What is the Rare Earth hypothesis?
It’s the thesis of a recent book written by two scientists at the University of Washington.
Here’s the blurb:
What determines whether complex life will arise on a planet? How frequent is life in the Universe?
In this exciting new book, distinguished paleontologist Peter D. Ward and noted astronomer Donald Brownlee team up to give us a fascinating synthesis of what’s now known about the rise of life on Earth and how it sheds light on possibilities for organic life forms elsewhere in the Universe.
Life, Ward and Brownlee assert, is paradoxically both very common and almost nowhere. The conditions that foster the beginnings of life in our galaxy are plentiful. But contrary to the usual assumption that if alien life exists, it’s bound to be intelligent, the authors contend that the kind of complex life we find on Earth is unlikely to exist anywhere else; indeed it is probably unique to our planet.
With broad expertise and wonderful descriptive imagery, the authors give us a compelling argument, a splendid introduction to the emerging field of astrobiology, and a lively discussion of the remarkable findings that are being generated by new research. We learn not only about the extraordinary creatures living in conditions once though inimical to life and the latest evidence of early life on Earth, but also about the discoveries of extrasolar planets, the parts Jupiter and the Moon have played in our survival, and even the crucial role of continental drift in our existence.
Insightful, well-written, and at the cutting edge of modern scientific investigation, Rare Earth should interest anyone who wants to know about life elsewhere and gain a fresh perspective on life at home which, if the authors are right, is even more precious than we may ever have imagined.
And here’s a review by Library Journal:
“Renowned paleontologist Ward (Univ. of Washington), who has authored numerous books and articles, and Brownlee, a noted astronomer who has also researched extraterrestrial materials, combine their interests, research, and collaborative thoughts to present a startling new hypothesis: bacterial life forms may be in many galaxies, but complex life forms, like those that have evolved on Earth, are rare in the universe. Ward and Brownlee attribute Earth’s evolutionary achievements to the following critical factors: our optimal distance from the sun, the positive effects of the moon’s gravity on our climate, plate tectonics and continental drift, the right types of metals and elements, ample liquid water, maintainance of the correct amount of internal heat to keep surface temperatures within a habitable range, and a gaseous planet the size of Jupiter to shield Earth from catastrophic meteoric bombardment. Arguing that complex life is a rare event in the universe, this compelling book magnifies the significance — and tragedy — of species extinction. Highly recommended for all public and academic libraries.”

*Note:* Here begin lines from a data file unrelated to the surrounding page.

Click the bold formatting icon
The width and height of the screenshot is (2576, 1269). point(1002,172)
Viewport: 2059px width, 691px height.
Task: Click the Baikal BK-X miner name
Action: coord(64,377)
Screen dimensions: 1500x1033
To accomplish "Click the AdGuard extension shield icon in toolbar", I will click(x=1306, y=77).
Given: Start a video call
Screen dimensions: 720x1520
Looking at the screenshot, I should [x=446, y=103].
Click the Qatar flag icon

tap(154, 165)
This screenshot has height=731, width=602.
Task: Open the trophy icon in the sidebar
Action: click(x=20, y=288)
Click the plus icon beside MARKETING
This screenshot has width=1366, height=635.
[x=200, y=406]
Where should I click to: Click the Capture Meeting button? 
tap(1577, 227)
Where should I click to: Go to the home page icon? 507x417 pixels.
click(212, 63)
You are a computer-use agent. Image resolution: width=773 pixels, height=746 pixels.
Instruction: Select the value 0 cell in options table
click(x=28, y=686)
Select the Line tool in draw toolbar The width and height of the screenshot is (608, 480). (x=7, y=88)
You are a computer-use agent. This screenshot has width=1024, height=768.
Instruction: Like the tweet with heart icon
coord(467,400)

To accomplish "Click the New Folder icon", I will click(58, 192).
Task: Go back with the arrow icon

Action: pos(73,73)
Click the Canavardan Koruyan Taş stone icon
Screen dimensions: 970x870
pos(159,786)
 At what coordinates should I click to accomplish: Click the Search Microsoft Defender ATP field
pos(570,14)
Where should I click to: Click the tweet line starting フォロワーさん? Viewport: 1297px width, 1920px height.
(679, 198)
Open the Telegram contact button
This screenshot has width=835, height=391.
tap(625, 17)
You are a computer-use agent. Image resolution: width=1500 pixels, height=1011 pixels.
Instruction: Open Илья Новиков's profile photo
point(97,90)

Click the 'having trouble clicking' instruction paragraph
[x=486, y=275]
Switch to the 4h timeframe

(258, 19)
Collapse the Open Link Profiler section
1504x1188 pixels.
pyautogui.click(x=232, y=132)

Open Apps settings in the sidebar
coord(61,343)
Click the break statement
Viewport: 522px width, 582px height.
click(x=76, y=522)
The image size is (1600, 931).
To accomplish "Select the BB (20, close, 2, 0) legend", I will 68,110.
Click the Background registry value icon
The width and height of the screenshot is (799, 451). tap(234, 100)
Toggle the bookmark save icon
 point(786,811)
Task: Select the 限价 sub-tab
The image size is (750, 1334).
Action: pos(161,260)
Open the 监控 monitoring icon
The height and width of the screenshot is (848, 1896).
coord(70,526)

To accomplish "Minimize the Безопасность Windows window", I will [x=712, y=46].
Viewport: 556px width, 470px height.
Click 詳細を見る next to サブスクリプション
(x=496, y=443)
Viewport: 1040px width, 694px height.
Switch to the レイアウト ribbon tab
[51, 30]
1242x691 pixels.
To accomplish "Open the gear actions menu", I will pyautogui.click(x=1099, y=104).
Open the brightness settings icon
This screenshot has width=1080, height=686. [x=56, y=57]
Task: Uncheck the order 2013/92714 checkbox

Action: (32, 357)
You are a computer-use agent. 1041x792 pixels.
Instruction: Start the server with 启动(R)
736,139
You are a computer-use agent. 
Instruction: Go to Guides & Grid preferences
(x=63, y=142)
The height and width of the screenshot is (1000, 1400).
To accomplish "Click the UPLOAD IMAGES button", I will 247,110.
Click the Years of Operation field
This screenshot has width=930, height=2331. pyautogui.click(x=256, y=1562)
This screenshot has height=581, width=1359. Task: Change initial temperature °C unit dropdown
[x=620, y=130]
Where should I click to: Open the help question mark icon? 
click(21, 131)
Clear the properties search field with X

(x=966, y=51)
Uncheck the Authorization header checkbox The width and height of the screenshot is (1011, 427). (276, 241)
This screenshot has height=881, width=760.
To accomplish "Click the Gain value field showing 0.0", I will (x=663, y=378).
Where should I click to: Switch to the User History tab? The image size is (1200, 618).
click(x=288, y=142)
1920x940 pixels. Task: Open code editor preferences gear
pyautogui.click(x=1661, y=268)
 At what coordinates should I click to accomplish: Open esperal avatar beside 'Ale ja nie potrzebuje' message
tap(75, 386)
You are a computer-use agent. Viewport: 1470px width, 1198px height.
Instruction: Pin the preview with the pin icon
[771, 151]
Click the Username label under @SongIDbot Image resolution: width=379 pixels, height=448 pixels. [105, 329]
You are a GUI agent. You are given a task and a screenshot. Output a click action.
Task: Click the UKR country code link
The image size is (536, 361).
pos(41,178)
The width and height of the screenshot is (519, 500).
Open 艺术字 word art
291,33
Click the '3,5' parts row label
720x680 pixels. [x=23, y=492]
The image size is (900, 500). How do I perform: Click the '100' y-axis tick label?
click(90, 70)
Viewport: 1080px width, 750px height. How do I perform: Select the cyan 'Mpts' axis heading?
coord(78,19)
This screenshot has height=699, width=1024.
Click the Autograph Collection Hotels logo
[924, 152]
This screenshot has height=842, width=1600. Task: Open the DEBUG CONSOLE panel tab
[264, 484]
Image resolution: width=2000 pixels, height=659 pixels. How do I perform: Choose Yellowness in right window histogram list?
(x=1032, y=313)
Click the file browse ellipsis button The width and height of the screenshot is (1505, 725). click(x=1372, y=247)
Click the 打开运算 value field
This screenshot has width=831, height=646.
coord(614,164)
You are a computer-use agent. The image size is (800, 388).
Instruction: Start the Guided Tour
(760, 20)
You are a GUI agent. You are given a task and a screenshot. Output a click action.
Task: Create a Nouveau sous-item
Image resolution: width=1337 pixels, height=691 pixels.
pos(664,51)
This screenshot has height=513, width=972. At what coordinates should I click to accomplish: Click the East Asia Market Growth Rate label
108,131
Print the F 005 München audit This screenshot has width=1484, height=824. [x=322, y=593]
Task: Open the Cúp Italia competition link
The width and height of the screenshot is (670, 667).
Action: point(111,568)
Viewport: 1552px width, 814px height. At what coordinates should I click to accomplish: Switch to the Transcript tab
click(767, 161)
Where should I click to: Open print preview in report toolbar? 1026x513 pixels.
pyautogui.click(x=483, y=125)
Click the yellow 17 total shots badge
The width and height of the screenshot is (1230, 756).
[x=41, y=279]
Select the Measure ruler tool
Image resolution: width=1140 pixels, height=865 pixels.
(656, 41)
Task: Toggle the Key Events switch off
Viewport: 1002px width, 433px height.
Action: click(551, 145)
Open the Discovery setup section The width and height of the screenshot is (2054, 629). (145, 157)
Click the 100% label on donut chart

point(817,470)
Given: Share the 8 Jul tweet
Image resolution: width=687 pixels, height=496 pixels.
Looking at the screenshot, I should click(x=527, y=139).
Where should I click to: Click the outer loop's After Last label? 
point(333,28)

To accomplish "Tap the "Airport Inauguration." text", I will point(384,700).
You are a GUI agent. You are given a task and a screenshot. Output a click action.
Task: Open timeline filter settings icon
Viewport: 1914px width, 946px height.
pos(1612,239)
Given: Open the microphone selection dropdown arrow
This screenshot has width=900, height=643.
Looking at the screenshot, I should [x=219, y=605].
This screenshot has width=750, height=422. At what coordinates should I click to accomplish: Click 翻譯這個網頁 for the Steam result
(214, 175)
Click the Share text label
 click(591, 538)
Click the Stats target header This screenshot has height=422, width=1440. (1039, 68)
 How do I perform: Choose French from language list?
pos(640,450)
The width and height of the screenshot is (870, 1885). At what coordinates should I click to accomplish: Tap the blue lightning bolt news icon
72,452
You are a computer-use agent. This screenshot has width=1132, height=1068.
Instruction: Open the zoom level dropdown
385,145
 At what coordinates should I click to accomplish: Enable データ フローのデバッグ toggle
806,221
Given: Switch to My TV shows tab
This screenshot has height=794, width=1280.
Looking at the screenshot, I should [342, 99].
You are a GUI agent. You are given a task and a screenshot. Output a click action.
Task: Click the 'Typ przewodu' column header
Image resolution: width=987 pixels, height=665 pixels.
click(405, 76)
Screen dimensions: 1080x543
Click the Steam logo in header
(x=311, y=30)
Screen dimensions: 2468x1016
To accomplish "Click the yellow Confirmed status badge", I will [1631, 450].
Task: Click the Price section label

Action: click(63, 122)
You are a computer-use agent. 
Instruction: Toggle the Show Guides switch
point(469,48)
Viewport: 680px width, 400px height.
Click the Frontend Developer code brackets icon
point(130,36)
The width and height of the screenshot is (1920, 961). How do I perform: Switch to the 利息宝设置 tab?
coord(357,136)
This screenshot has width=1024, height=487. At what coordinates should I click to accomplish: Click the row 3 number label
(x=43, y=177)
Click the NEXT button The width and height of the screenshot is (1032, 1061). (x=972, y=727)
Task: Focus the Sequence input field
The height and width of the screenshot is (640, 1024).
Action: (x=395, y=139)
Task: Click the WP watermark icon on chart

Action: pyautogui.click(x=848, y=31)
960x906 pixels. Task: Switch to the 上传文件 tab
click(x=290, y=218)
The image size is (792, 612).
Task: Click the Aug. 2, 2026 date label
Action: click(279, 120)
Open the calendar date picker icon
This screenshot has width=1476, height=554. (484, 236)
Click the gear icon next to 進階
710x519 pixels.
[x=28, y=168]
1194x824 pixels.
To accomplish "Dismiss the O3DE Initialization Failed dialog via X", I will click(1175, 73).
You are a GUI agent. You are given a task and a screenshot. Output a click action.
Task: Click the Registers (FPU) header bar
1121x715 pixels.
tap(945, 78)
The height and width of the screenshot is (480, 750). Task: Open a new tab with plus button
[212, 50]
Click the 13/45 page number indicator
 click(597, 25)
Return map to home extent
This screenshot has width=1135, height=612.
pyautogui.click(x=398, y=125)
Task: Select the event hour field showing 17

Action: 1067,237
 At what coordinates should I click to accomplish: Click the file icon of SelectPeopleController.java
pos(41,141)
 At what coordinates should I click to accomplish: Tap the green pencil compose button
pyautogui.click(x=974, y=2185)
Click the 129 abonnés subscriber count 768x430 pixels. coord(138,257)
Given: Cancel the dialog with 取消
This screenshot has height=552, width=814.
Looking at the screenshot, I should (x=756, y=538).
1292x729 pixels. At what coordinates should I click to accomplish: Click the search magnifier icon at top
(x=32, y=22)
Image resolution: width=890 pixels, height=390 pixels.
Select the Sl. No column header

Note that Peter Ward is a militant atheist (he has debated against Stephen C. Meyer), and Donald Brownlee is an agnostic. These are not Christians, nor are they even theists. However, I have the book, I have read the book, and I recommend the book. I usually have this book on my shelf at work for show-and-tell.
Now for the latest news about the hypothesis of the book. (H/T Brian Auten of Apologetics 315)
There are always going to be optimistic predictions by scientists who need to attract research funding, but those are hopes and speculations. The data we have today says Earth is rare. The number of conditions required for complex life of any kind is too high for us to be optimistic about alien life in this galaxy, at least. And as the number of requirements for life roll in, the odds of finding alien life that can contact us get slimmer and slimmer.
From the UK Daily Mail. (H/T Peter S. Williams)
Dr Howard Smith, a senior astrophysicist at Harvard University, believes there is very little hope of discovering aliens and, even if we did, it would be almost impossible to make contact.
So far astronomers have discovered a total of 500 planets in distant solar systems – known as extrasolar systems – although they believe billions of others exist.
But Dr Smith points out that many of these planets are either too close to their sun or too far away, meaning their surface temperatures are so extreme they could not support life.
Others have unusual orbits which cause vast temperature variations making it impossible for water to exist as a liquid – an essential element for life.
Dr Smith said: ‘We have found that most other planets and solar systems are wildly different from our own.
‘They are very hostile to life as we know it.’
‘The new information we are getting suggests we could effectively be alone in the universe.
‘There are very few solar systems or planets like ours. It means it is highly unlikely there are any planets with intelligent life close enough for us to make contact.’ But his controversial suggestions contradict other leading scientists – who have claimed aliens almost certainly exist.
These arguments are actually quite useful, and I include them in my standard list of scientific arguments for theism. (See below) You have to know this stuff cold. Most people believe in aliens because they watched movies made by artists. As a result, they think that humans are nothing special and that God is not interested in us in particular. Which is very convenient for them, because it means they can do whatever they want and not care what God thinks about what they are doing. If you want to defend against the idea that humans are nothing special, and that we were not placed here for a purpose, and that we are not accountable and obligated to seek and know the Creator/Designer, then you’ll need more than feelings. You’ll need science. You’ll need the best science available.